Sono-Luminescence and Resistive Magneto-Hydrodynamics

Puzzling phenomena such as sono-luminescence are yielding to understanding through a combination of molecular-dynamic and continuum shock-physics simulations. Four-dimensional, highly detailed simulations combining resistive magneto-hydrodynamics with radiation transport are becoming possible. These tools are aiding us in understanding the life cycle of stars and are being used to design inertial-confinement fusion experiments aimed at net energy gain from fusion in the
laboratory.

Biophysics

In biophysics, there is revolutionary progress in simulating the folding of complex proteins. Simulations are helping to unravel the physical processes involved in the informational role of primary DNA structures (the genetic sequence) as well as delving into the role of secondary structures (e.g., detachments and loops) in DNA. Researchers are also modelling with increasing detail the physics of enzymatic catalysis. Key progress is being made in the use of classical density functional theory to model ion channels in cells.

Handling Experimental Data

Computational physics involves more than using simulation to provide insight and interpretation. It involves the acquisition and management and understanding of vast amounts of experimental data. Two areas stand out.

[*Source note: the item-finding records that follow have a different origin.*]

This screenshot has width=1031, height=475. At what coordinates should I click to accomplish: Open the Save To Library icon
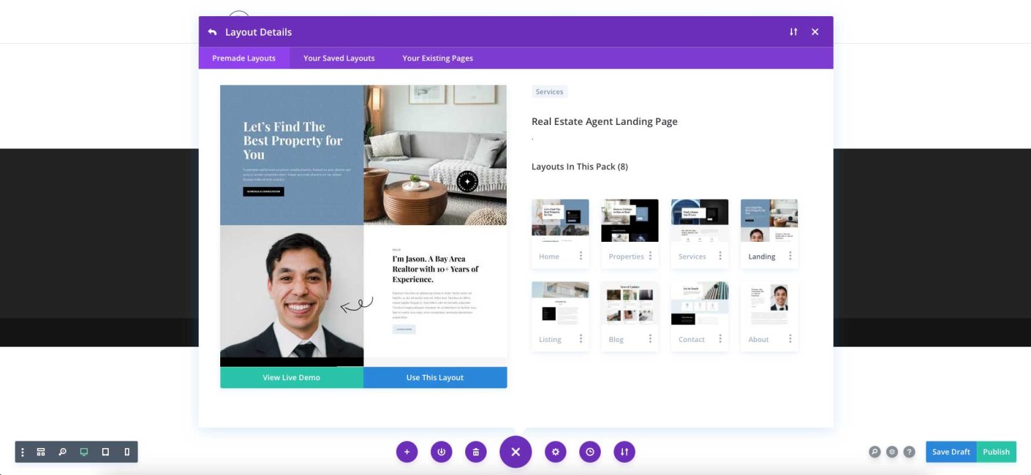441,451
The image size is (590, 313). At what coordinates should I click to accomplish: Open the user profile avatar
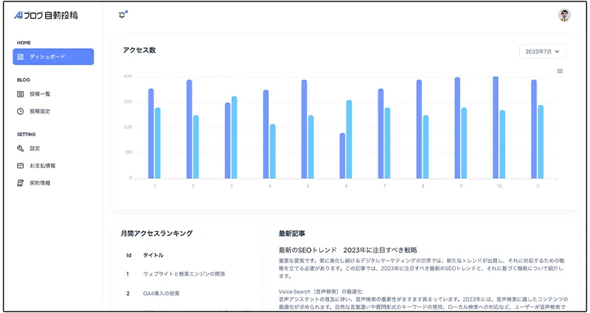click(x=564, y=15)
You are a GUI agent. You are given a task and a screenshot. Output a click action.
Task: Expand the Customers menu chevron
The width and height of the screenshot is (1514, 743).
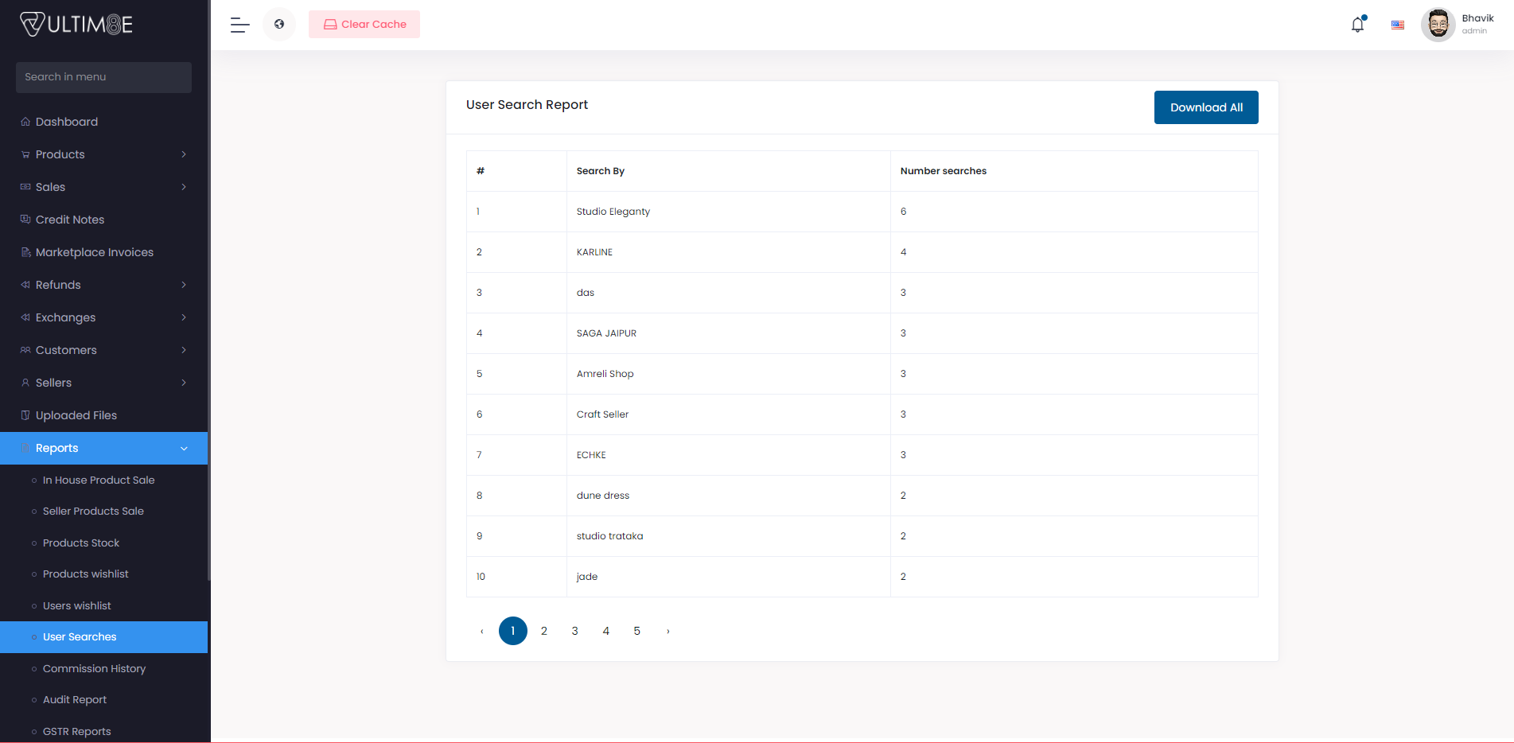click(185, 350)
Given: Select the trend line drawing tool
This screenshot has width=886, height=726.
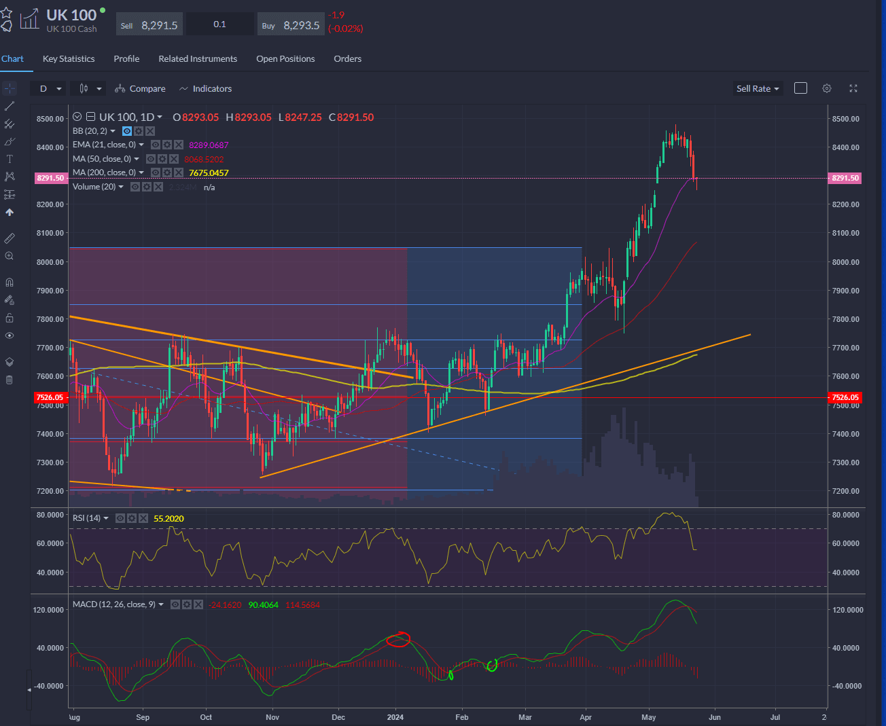Looking at the screenshot, I should (10, 106).
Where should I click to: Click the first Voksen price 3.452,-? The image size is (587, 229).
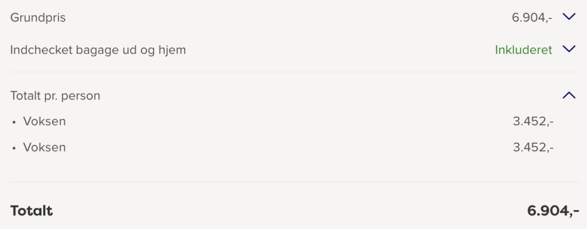(533, 121)
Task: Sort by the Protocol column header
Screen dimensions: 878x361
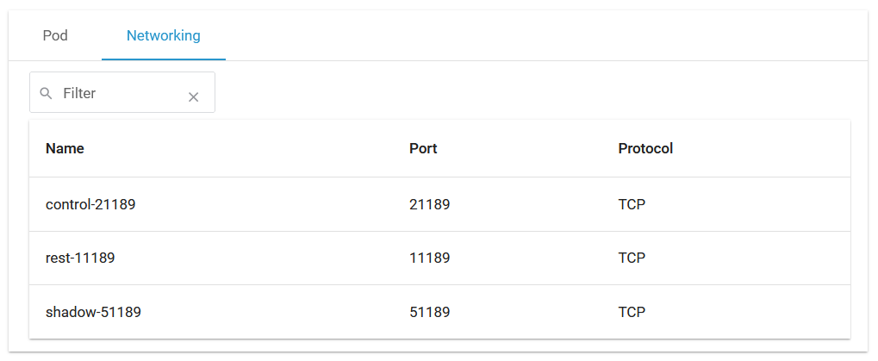Action: (645, 148)
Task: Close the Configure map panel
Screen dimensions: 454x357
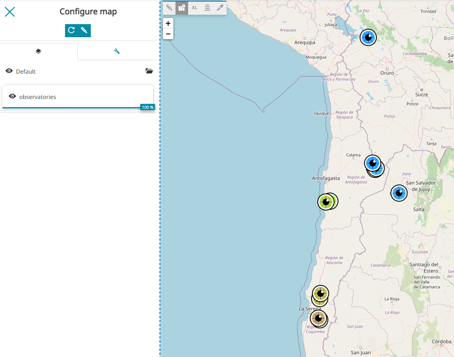Action: pyautogui.click(x=10, y=12)
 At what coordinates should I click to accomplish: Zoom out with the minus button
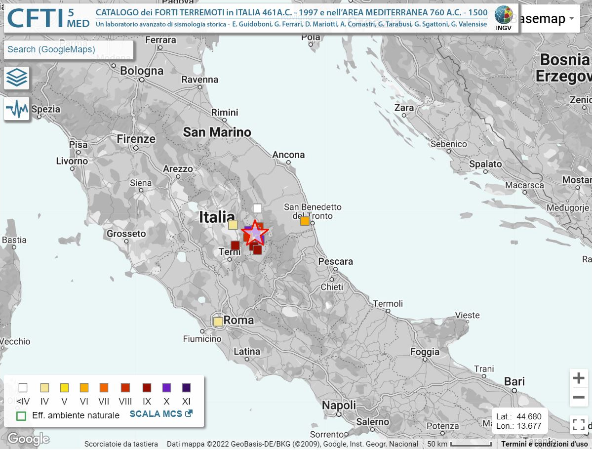(579, 397)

In high-energy physics, the ability to acquire, store and interpret terabyte data sets is becoming a key part of progress in accelerator experiments.

A new approach is pursued by the DataGrid Project. Its objective is to build the next generation computing infrastructure providing intensive computation and analysis of shared large-scale databases, from hundreds of Terabytes to Petabytes, across widely distributed scientific communities. In geophysical modelling of global climates, satellite data provide critical information on the overall status of global climate as well as key global parameters needed to improve models and to validate theoretical methods. The acquisition and management of these data sets poses grand challenges in real-time data acquisition, in large-scale data management, and in data visualisation.

Prospects for the Future

Looking forward, within the next few years we may expect lattice gauge simulations in QCD to become sufficiently accurate to confirm or eliminate current theoretical models and approximations. In biophysics, we should see great progress in ab-initio and classical molecular mechanical simulation of many of the dynamic processes involved in the microscopic evolution of cellular building blocks. In material physics, we should see a revolution in mesoscopic physics enabled by microscopic computer experiments on solids and melts with realistically modelled defects.

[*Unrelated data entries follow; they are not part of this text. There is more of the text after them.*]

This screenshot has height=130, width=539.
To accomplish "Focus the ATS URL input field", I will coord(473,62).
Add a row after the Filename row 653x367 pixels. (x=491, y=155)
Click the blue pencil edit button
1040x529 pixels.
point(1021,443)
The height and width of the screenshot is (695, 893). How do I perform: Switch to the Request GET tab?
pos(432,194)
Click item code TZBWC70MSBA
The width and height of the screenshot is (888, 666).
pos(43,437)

In the area of the physics of computing, progress continues in attempts to develop fundamentally new approaches to computation based on quantum computers. The problems to be overcome are extremely formidable. Nevertheless great progress has been made recently and we may expect a rich exploratory development phase to continue to unfold in this area over the next few years.

On a more practical level, the availability of inexpensive, commodity simulation engines with capabilities in the many gigaflops/gigabyte range together with new educational and research initiatives will continue to attract more physicists into the computational arena.

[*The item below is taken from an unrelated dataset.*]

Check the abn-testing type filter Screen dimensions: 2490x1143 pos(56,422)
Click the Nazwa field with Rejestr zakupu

Computational Physics is growing. In sum, the past few years have been the brightest in its history and progress in the next few will eclipse even the accomplishments of the recent past.


Computational Physics is one of a number of computational sciences, e.g. Computational Chemistry and Computational Biology. In Computational Science computers are used as tools for investigating the laws of nature. In Computer Science it is computers themselves that are studied.